■ **DIRECTIONS FOR THIS TASK**
Repeat only the lines from the one containing "Image resolution: width=1512" to the final line below, exactly as they read, and leave every picture out.

■ **SUPPLIED RECORDS**

===

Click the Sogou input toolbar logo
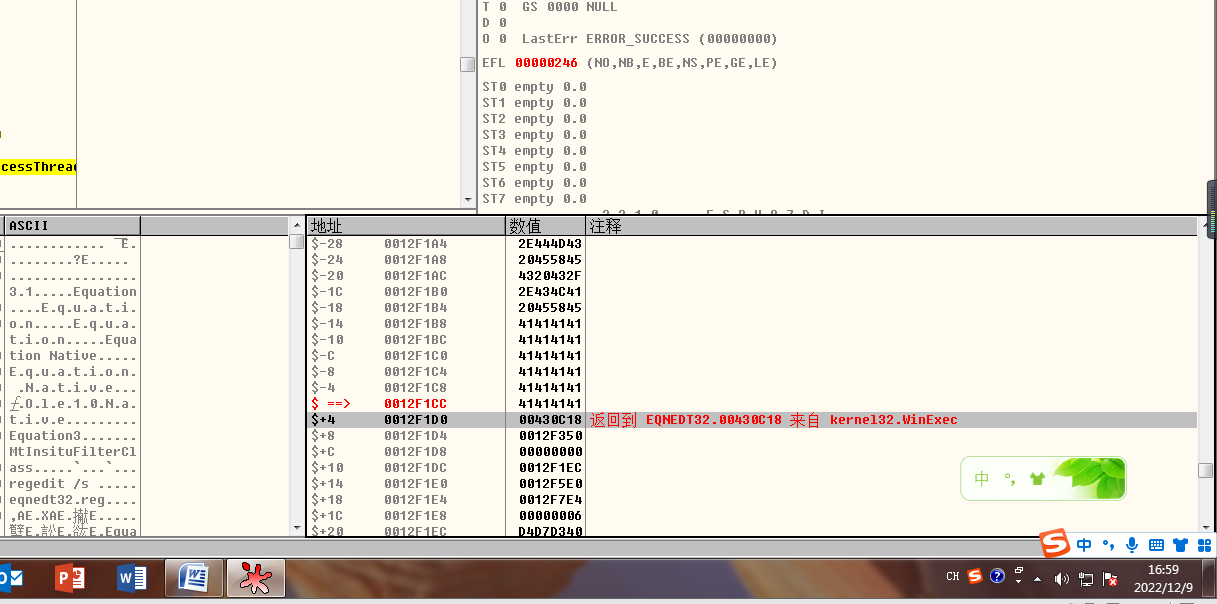The height and width of the screenshot is (604, 1217). click(x=1055, y=545)
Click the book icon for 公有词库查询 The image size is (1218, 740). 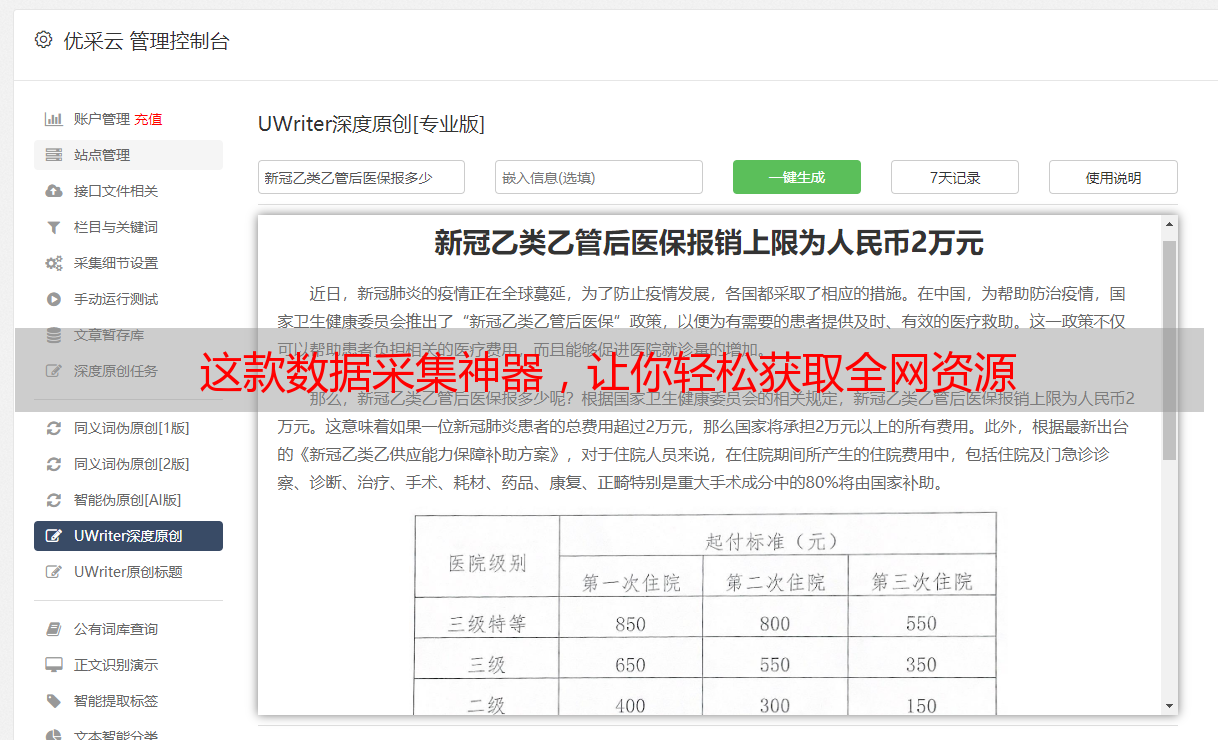[x=53, y=629]
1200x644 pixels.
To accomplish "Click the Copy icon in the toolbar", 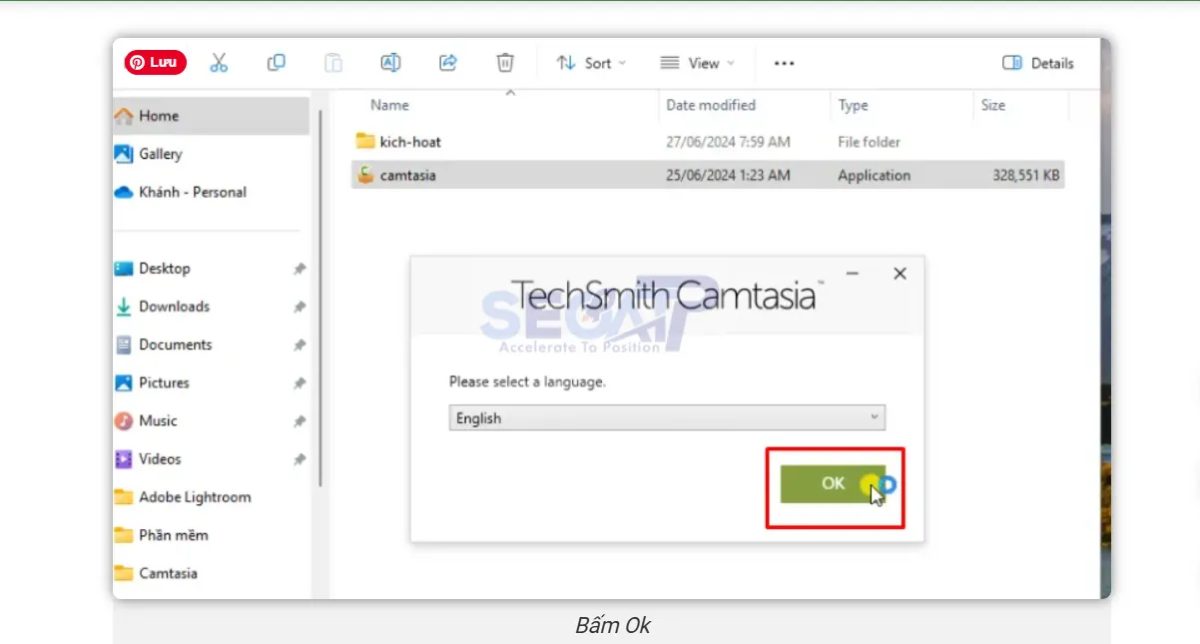I will [276, 62].
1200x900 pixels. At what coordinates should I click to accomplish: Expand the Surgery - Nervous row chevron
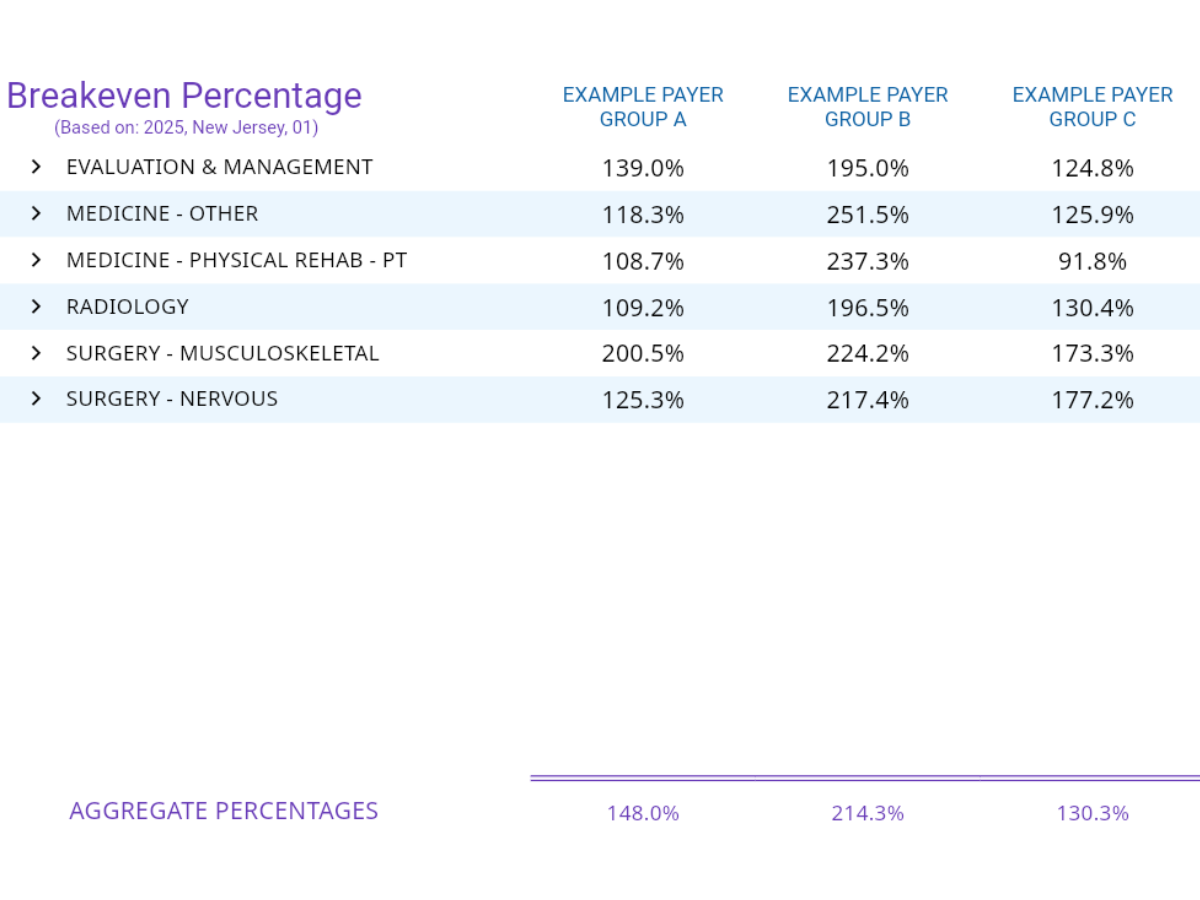37,399
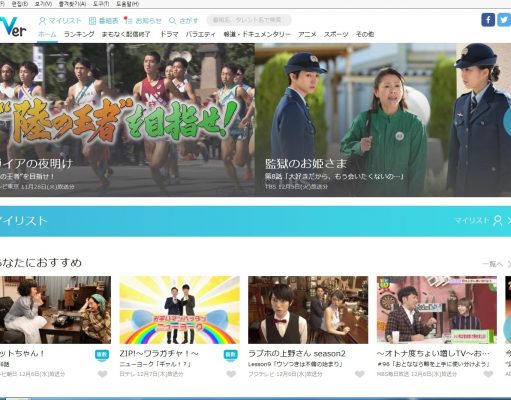The image size is (511, 400).
Task: Open お知らせ notifications icon
Action: click(128, 20)
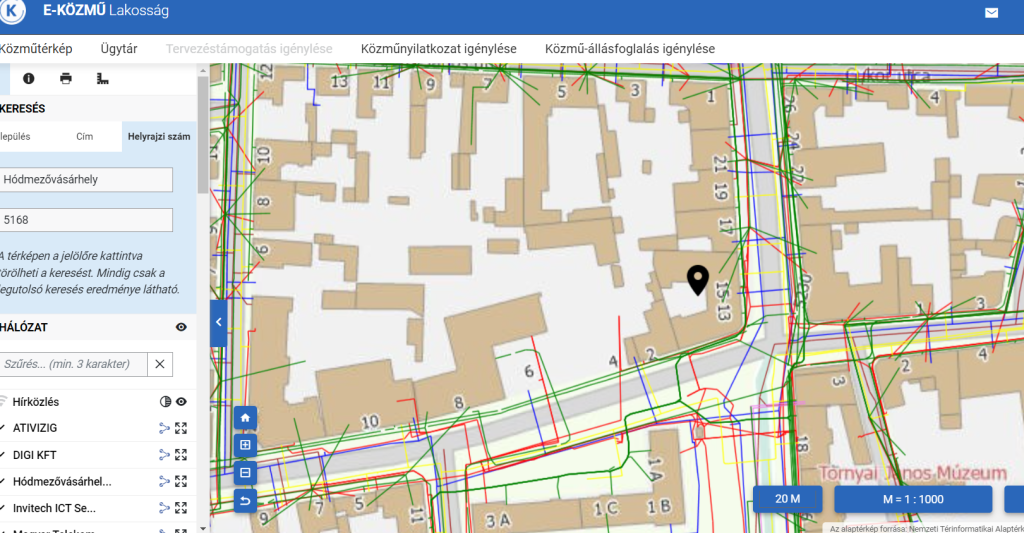The height and width of the screenshot is (533, 1024).
Task: Click the info icon in the sidebar toolbar
Action: pyautogui.click(x=28, y=78)
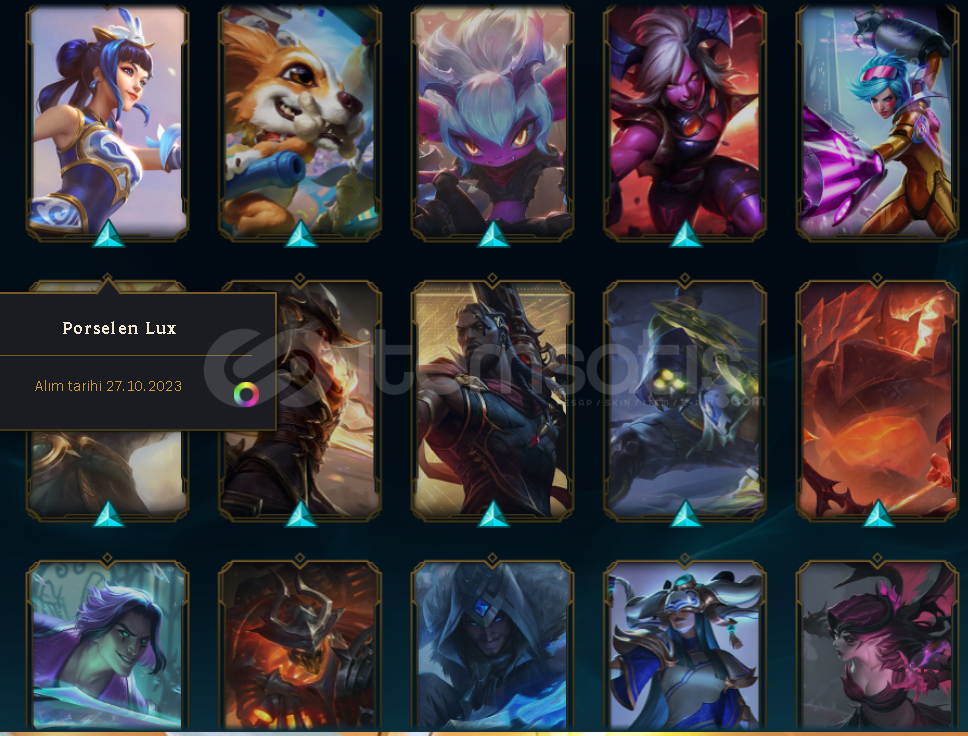Image resolution: width=968 pixels, height=736 pixels.
Task: Select the pink-haired horned woman skin card
Action: coord(877,645)
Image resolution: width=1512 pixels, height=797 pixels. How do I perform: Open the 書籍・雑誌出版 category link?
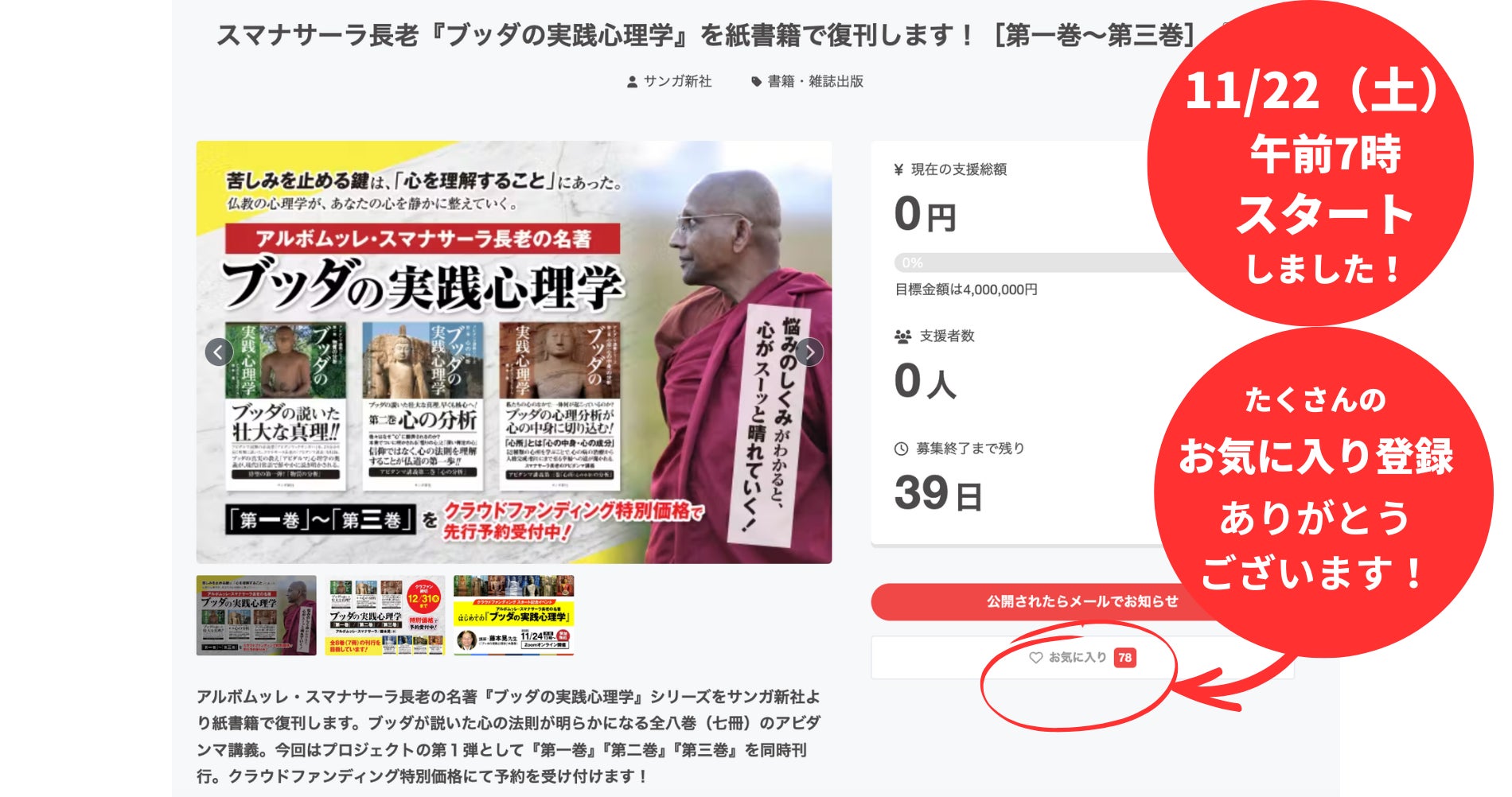pos(816,81)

===

■ **ANSWER TO THE PROBLEM**
Image resolution: width=1512 pixels, height=797 pixels. How do I perform: Open the 書籍・雑誌出版 category link?
pos(816,81)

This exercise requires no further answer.